(To be done) Copy the data below word for word, leaving out the pictures.

(Items)
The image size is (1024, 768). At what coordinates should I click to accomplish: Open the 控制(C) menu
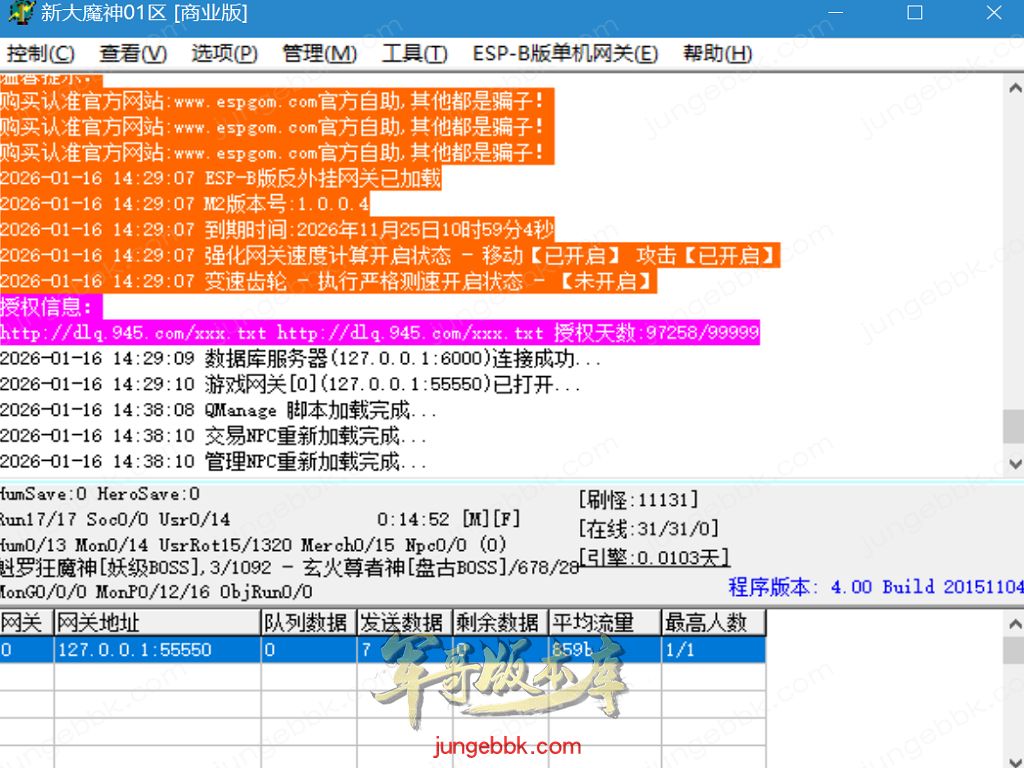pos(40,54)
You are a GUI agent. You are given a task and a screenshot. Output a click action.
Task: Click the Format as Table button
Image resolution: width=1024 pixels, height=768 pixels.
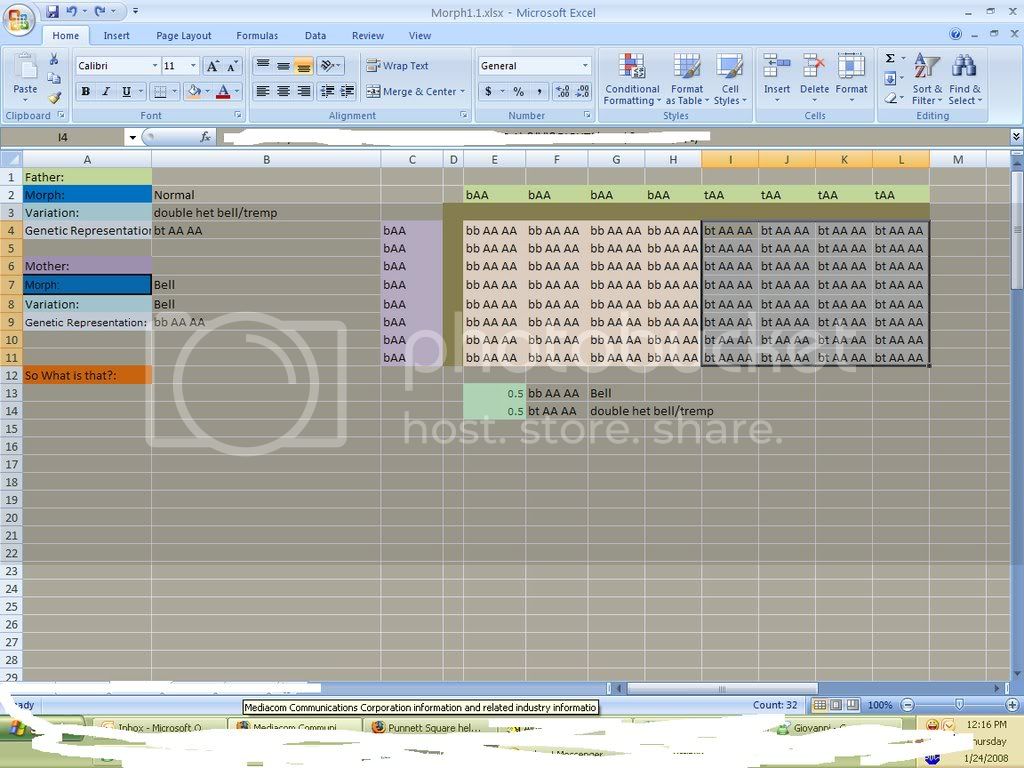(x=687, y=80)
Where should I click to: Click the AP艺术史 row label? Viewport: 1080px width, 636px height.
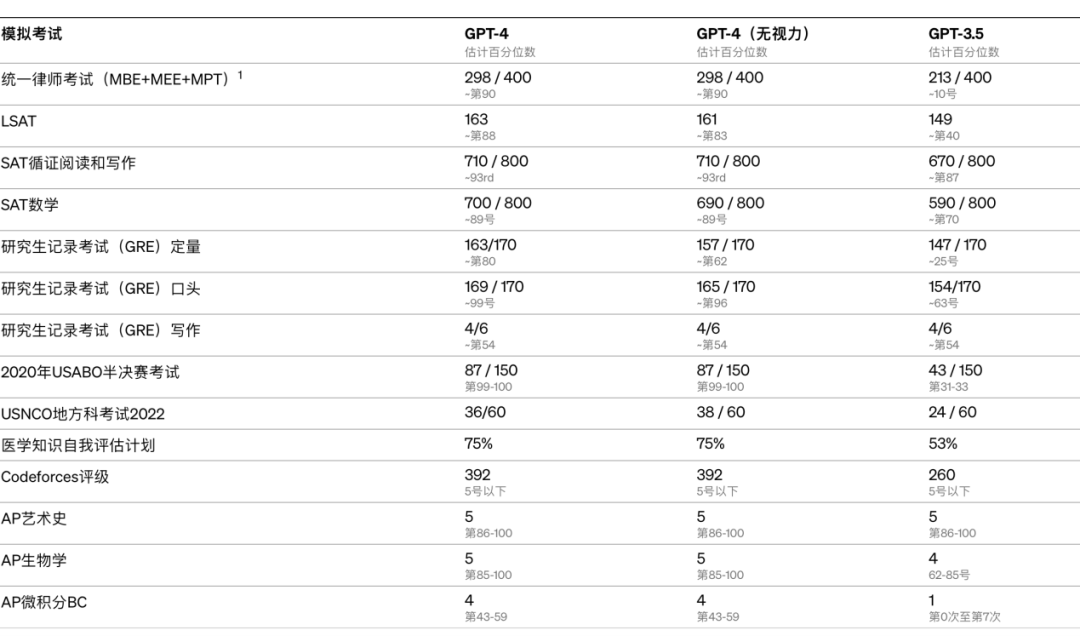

(Result of the exercise)
The image size is (1024, 768). At what coordinates should I click to accomplish: Open the 控制(C) menu
pos(40,54)
You are a GUI agent. You are given a task and a screenshot. Output a click action.
Task: Click the Format as Table button
Image resolution: width=1024 pixels, height=768 pixels.
(x=687, y=80)
Where should I click to: Click the AP艺术史 row label? Viewport: 1080px width, 636px height.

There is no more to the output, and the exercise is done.